Everyone Gets a Trophy: The Entitlement Generation


Credit: Subpages

All too often, people of my generation are plagued with the idea that we didn’t have to work for anything and that everything was handed down to us from our parents.

Many elderly people are referring to my generation as entitled and to be honest, I don’t really blame them.

Recently, the Keller Youth Association’s Football League did away with the participation trophies for the children competing in their leagues.  In the past, trophies were given out to all those who played – win or lose.

Why were these trophies taken away?

To teach the children the difference between winning and losing.  But ultimately, the trophy takeaway teaches the children that not everything is given to them – it must be earned.

Trophies are now massed produced and are leading to false expectations about sports and life in general.  If children are faced with the fear of failure, they will feel everything should be given to them and they should win all the time.

An op-ed was done in the New York Times stating that losing is good for you, it teaches you a thing or two about hard word and self-worth.

Think about this, a now 25 year old began playing sports at the age of three, averaged two sports a year.  They could have potentially racked up 15-20 participation trophies during the span of their athletic adventures.

When that same child gets to high school, college or even the workforce, they are faced with the expectation to get a trophy or in this case, to succeed, all they have to do it show up.   Not exactly the characteristics a youth sports’ program would be proud of.

Does a participation trophy help motivate this entitlement issue we are supposedly plagued with?


When I was younger and swam competitively, all six lanes received ribbons, two first place, two second and two third were given out.  If I got a second place ribbon, I thought I was awesome – but actually it was more like third or even fourth place.

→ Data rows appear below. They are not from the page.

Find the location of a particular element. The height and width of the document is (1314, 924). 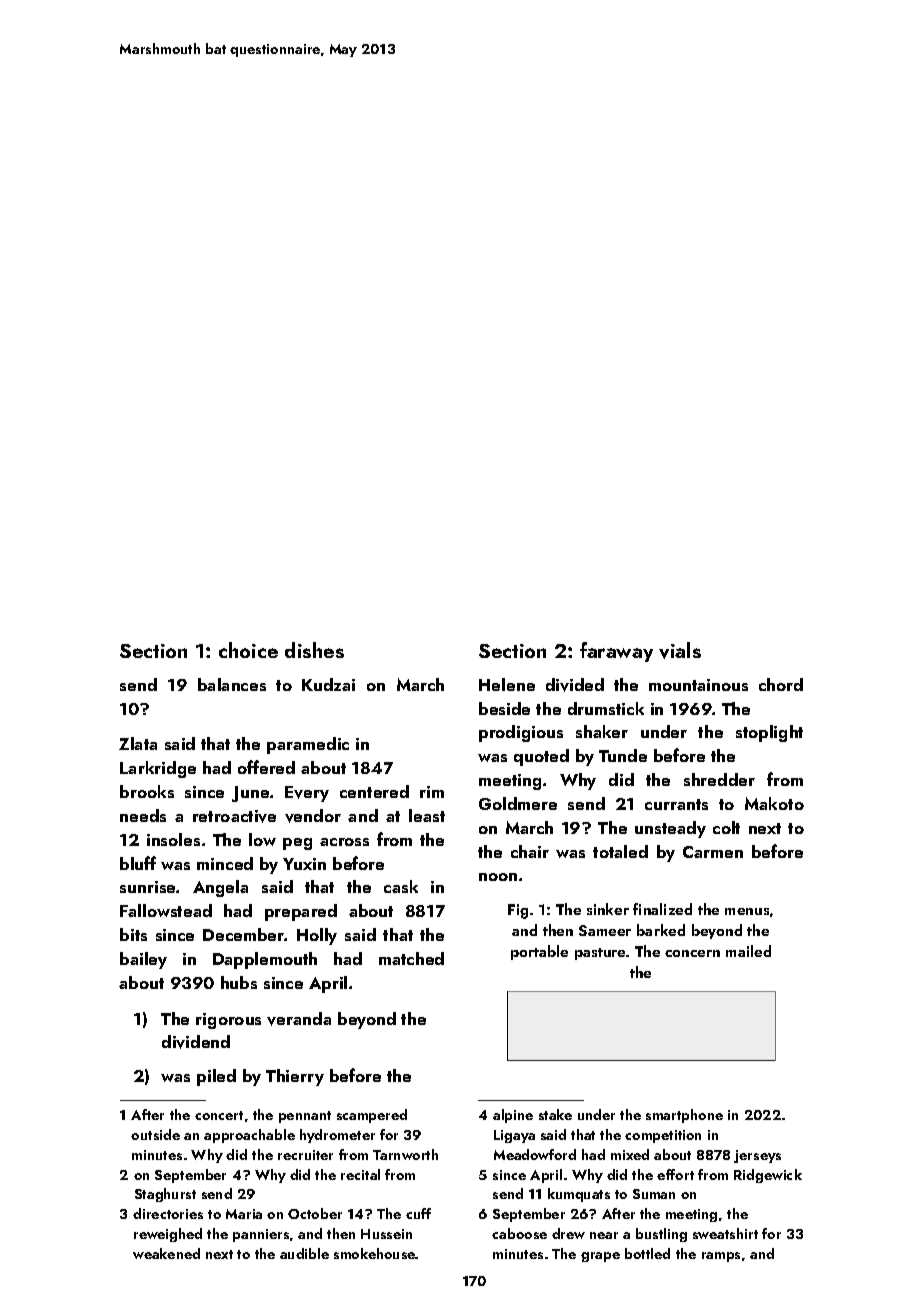

cask is located at coordinates (401, 886).
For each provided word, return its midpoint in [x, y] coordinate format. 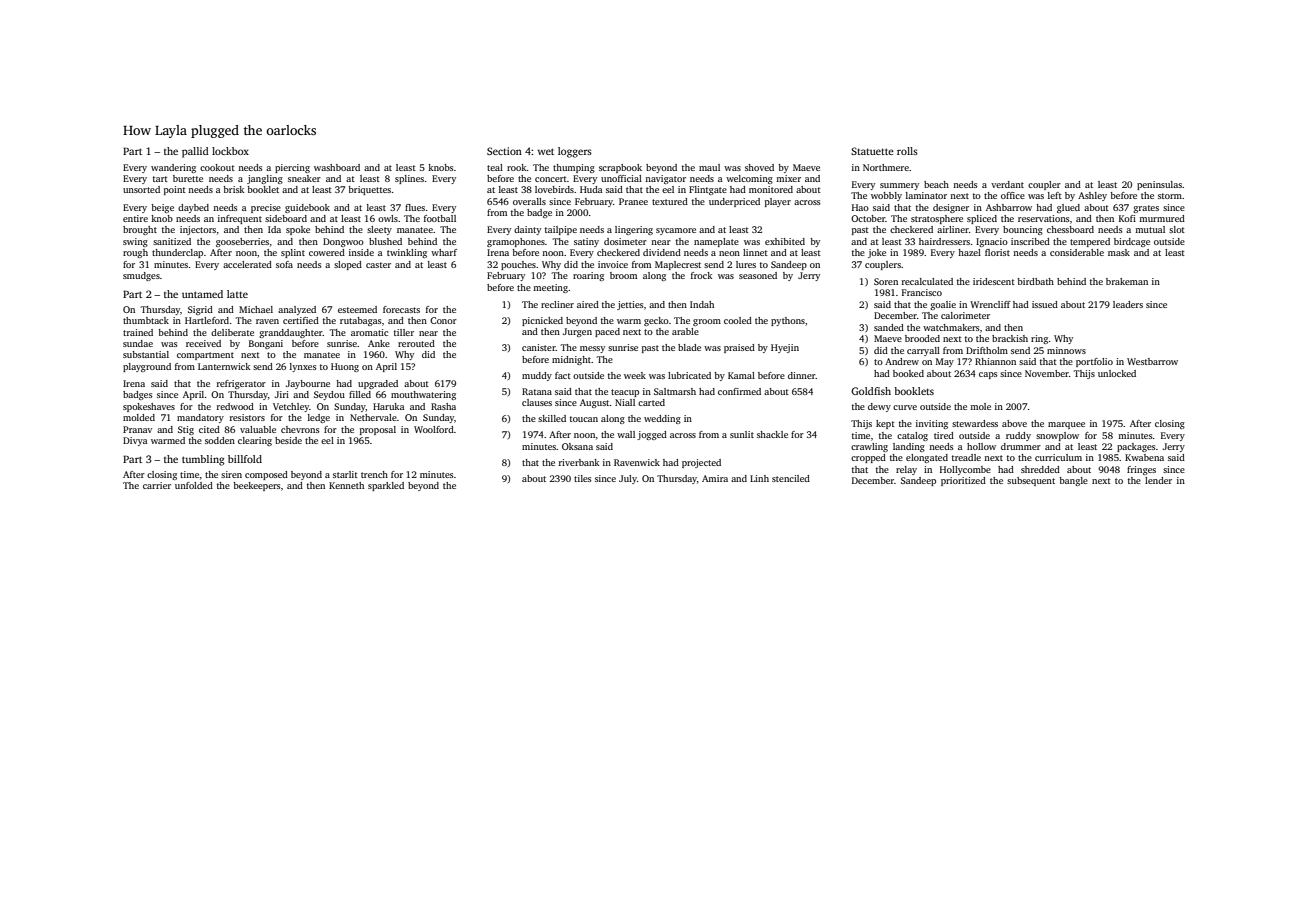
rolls [907, 151]
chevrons [300, 429]
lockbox [230, 151]
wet [546, 151]
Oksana [577, 446]
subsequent [1031, 481]
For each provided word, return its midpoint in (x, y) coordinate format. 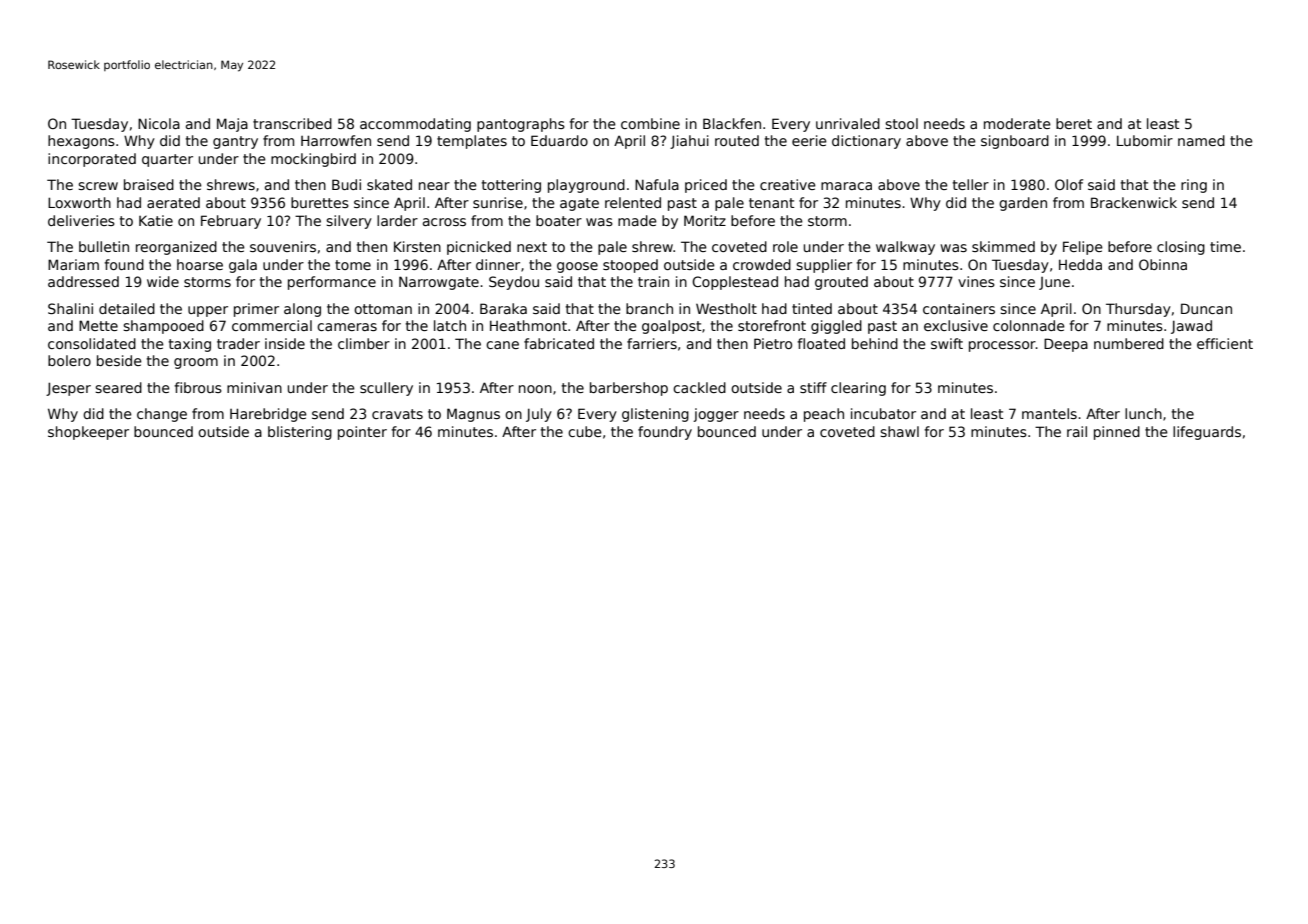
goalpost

Yet, I thought I was going to be the next Michael Phelps.  I thought that it was my earned right but really, I was being rewarded for mediocrity.  Do I still have those ribbons?  Nope, I did away with all the ones that weren’t my true placement ribbons.

KYA’s decision to do away with the injustice of rewarding every child even made national news.

They posted their decision on Facebook and created quite the uproar but they are sticking by their actions stating that they are not giving children the right message and that trophies must be something you strive for.

In this society, where people’s feelings are getting hurt from losing a game too badly, this is a great move – teach the children at an early age that they must earn what they get.

Our generation has nothing to do but hope for a change for ourselves but it is our responsibility to keep this from plaguing the next generations.

KYA is taking that first step, it’s up to the rest of us to end the entitlement generation.